» **TEXT EXTRACT**
================

Of those at least 15 years old, 129 (12.8%) people had a bachelor or higher degree, and 285 (28.2%) people had no formal qualifications. The median income was $24,900, compared with $31,800 nationally. The employment status of those at least 15 was that 441 (43.6%) people were employed full-time, 192 (19.0%) were part-time, and 21 (2.1%) were unemployed.

Economy

Economic activity is based around fishing, coal mining and dairy farming. Historically, gold mining was a major industry, and coal mining was much more extensive than today (especially in terms of employment numbers). However, the region still is home to New Zealand's largest opencast mining operation in Stockton. Some native forest logging occurred in the area until cessation around 1999.

The Holcim company had a large cement plant in the southwest side of town until its closure on 30 June 2016.

Westport is also home to EPIC Westport an innovation hub, which houses software developers and business startups.

Media

A daily local newspaper is published in Westport, the Westport News. The Westport News building also houses coast-wide local radio station Coast FM.

Tourism

Tourist attracts in the area include Cape Foulwind, Tauranga Bay with its large fur seal colony, and fine surfing beaches.   The opening of the Old Ghost Road which runs between Lyell and Seddonville to the north of Westport has seen an explosion in the number of mountain bikers visiting the area. The Kawatiri Coastal Trail is under development between Westport, Carters Beach, Cape Foulwind, and Charleston.The Pūwaha Section of the trail from Westport to Carters Beach was the first of nine sections to be built. It was officially opened on 6 December 2020. The remaining sections are expected to be completed by June 2022.

Rafting and jetboating in the Buller Gorge are popular. Westport is a base for trips to Karamea and the Oparara Basin Arches with the only road access to the area running north from Westport. Paparoa National Park is also located nearby.

Transport

Westport is served by State Highway 67, and the 8.9 km spur State Highway 67A to Carters Beach and Cape Foulwind which terminates at the former Holcim cement plant location.

The Holcim company managed the day-to-day operations of Westport's port until ceasing operations in the district, using it to ship their cement product to market, for example to the Port of Onehunga in Auckland.

The first railway of the area in 1864 ran from Westport  to the coal fields, most of them north of town. The first section of railway from Westport to Fairdown via Sergeants Hill opened on 31 December 1875; this line ultimately reached Seddonville in 1895 and was known as the Seddonville Branch. From this beginning, an isolated network of branch lines was developed: a Westport-Inangahua branch line of about 12 miles (19 km) was authorised by the Railways Authorisation Act, 1904. But the lines were not linked to the national network until the completion of the Stillwater–Westport Line through the Buller Gorge in 1942.

Westport Airport is a small airport. It was formerly served twice daily on weekdays and daily in the weekend by Air New Zealand from Wellington, and prior to that, flights to Christchurch and Hokitika were also operated. The Air New Zealand service from Wellington service ceased in April 2015 and its place was taken by Sounds Air.

================

» **PROVIDED MATERIAL**
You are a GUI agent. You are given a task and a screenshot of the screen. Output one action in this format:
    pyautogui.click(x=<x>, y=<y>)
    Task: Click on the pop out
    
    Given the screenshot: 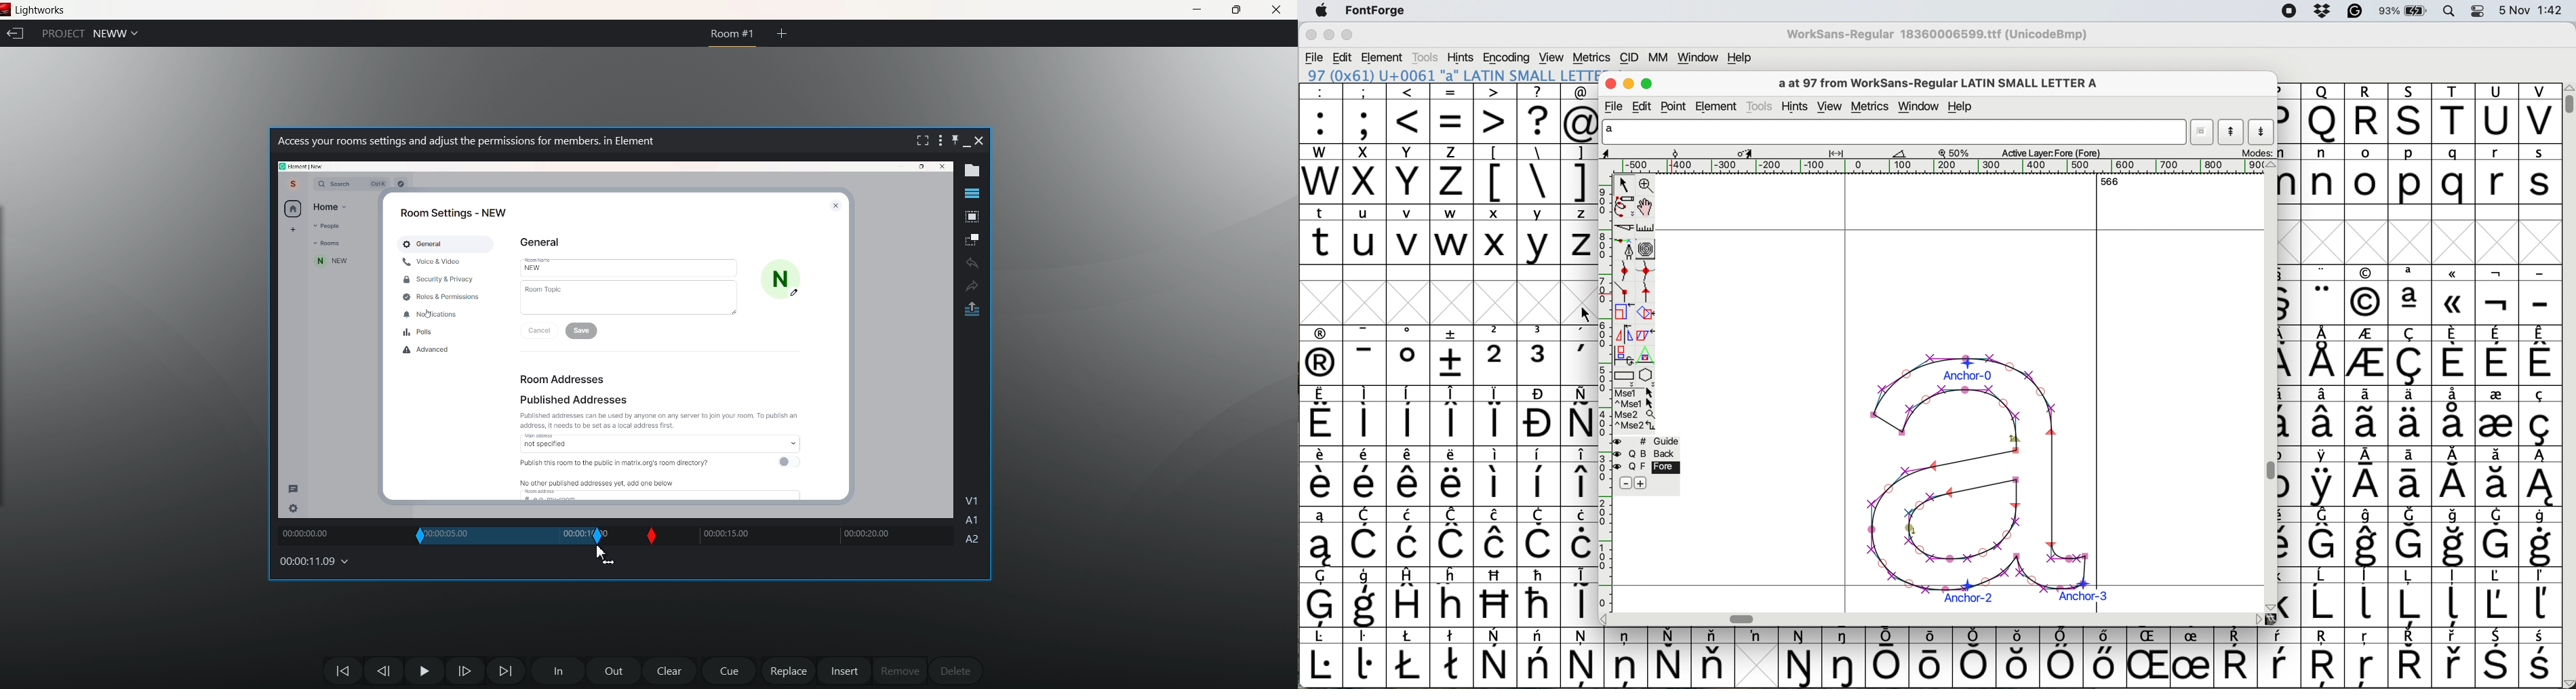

================

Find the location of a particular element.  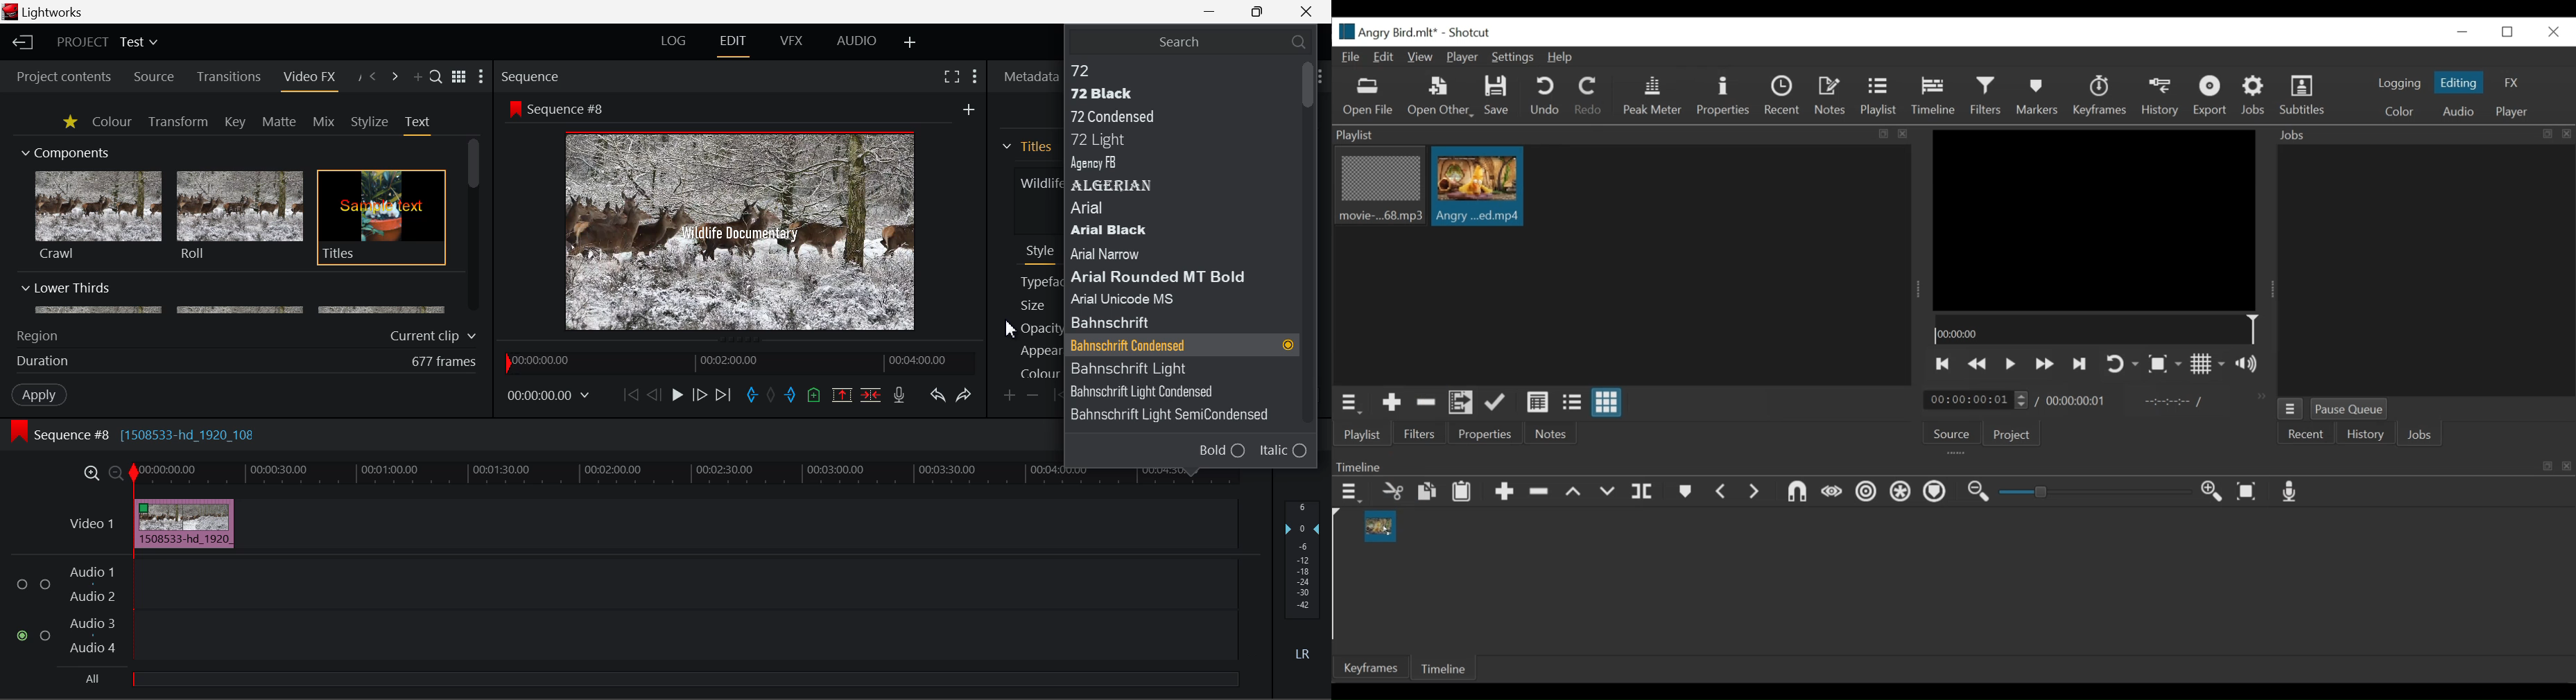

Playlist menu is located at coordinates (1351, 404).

================

» **EXERCISE SET**
(a) Can you restate word for word the stretch of the Westport passage from "Economic activity is" through "and business startups."?
(b) Could you take the Westport passage further, picking up after its final sentence?

» **RESULTS FOR THE EXERCISE**
(a)
Economic activity is based around fishing, coal mining and dairy farming. Historically, gold mining was a major industry, and coal mining was much more extensive than today (especially in terms of employment numbers). However, the region still is home to New Zealand's largest opencast mining operation in Stockton. Some native forest logging occurred in the area until cessation around 1999.

The Holcim company had a large cement plant in the southwest side of town until its closure on 30 June 2016.

Westport is also home to EPIC Westport an innovation hub, which houses software developers and business startups.

(b)
Facilities

The town used to have one cinema/theatre, the St James Theatre, able to seat 424 patrons for film screenings, theatre productions or other activities. After being found structurally unsound, the theatre had to be demolished. A new theatre has since opened. The NBS theatre has two movie theatres, one which seats 55 people and a boutique theatre that seats approximately 20 people. This theatre also has a large facility with seating for approximately 370 people and a stage for performing.

The township also has a links-style, 18-hole, par-72 golf course. The course measures around  with medium to narrow fairways and small "target" greens.

The Pulse Energy Recreation Centre (originally named the Solid Energy Centre), a sports complex, was opened on 18 April 2009.

Te Taha o Te Awa Marae is based at Westport. It is a marae (tribal meeting ground) of Ngāti Apa ki te Rā Tō and its Pūaha Te Rangi hapū, and includes a wharenui (meeting house), also called Te Taha o te Awa.

The Coaltown Museum, opened in 2013, illustrates the area's local history. 

Sue Thomson Casey Memorial Library, Buller District's library, is located on Palmerston Street.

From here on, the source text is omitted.